# TASK REQUIREMENTS
Leave the pictures out and restate every line below exactly.

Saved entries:
+++

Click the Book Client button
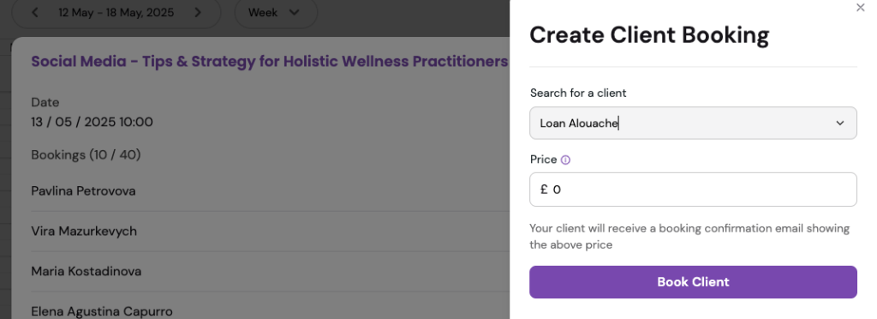The height and width of the screenshot is (319, 877). (x=693, y=282)
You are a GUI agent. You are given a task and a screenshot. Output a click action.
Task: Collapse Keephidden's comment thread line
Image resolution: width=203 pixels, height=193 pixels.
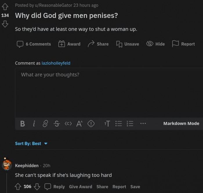(x=6, y=182)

+++

# WRITTEN ANSWER
Click the Book Client button
The height and width of the screenshot is (319, 877). (x=693, y=282)
You are a GUI agent. You are given a task and a screenshot. Output a click action.
Task: Collapse Keephidden's comment thread line
Image resolution: width=203 pixels, height=193 pixels.
(x=6, y=182)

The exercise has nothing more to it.